_Saved data entries_
::::::::

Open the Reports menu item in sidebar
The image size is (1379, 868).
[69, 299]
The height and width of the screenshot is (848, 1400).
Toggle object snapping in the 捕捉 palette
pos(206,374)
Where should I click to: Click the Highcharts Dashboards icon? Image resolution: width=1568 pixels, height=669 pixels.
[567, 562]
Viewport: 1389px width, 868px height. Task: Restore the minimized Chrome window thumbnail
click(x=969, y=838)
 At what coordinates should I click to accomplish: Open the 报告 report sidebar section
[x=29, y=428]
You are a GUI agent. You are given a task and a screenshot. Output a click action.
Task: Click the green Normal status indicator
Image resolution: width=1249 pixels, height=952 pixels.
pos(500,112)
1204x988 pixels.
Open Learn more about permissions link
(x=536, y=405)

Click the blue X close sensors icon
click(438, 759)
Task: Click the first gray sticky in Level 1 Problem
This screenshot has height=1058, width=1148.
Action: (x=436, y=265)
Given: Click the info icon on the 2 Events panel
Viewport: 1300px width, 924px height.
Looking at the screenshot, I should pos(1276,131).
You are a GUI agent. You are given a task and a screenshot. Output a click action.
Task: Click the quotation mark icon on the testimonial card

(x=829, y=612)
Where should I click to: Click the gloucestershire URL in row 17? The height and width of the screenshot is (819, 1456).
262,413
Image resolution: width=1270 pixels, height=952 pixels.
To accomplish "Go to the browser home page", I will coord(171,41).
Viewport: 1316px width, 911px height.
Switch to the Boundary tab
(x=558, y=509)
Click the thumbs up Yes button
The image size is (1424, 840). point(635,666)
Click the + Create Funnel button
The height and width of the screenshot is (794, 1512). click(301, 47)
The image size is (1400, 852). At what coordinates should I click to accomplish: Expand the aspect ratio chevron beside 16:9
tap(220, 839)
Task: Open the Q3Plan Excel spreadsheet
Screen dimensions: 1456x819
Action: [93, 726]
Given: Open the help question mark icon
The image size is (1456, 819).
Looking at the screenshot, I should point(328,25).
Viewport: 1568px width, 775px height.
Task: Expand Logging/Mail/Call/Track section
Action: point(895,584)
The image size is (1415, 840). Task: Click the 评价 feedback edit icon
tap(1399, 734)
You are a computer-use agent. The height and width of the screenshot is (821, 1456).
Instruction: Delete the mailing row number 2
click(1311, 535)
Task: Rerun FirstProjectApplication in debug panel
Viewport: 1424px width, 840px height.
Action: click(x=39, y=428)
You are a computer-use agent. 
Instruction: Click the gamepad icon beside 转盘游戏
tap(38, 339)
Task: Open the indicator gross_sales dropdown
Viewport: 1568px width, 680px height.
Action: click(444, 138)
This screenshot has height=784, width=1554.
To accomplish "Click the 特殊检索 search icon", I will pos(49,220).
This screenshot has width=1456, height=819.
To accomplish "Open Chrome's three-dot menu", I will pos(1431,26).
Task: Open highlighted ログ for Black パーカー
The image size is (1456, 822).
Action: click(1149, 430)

::::::::

_HOW TO COMPLETE THIS TASK_
If a line in the records above has the word "menu", copy it.

_EXERCISE RESULT_
Open the Reports menu item in sidebar
To accomplish "Open Chrome's three-dot menu", I will pos(1431,26).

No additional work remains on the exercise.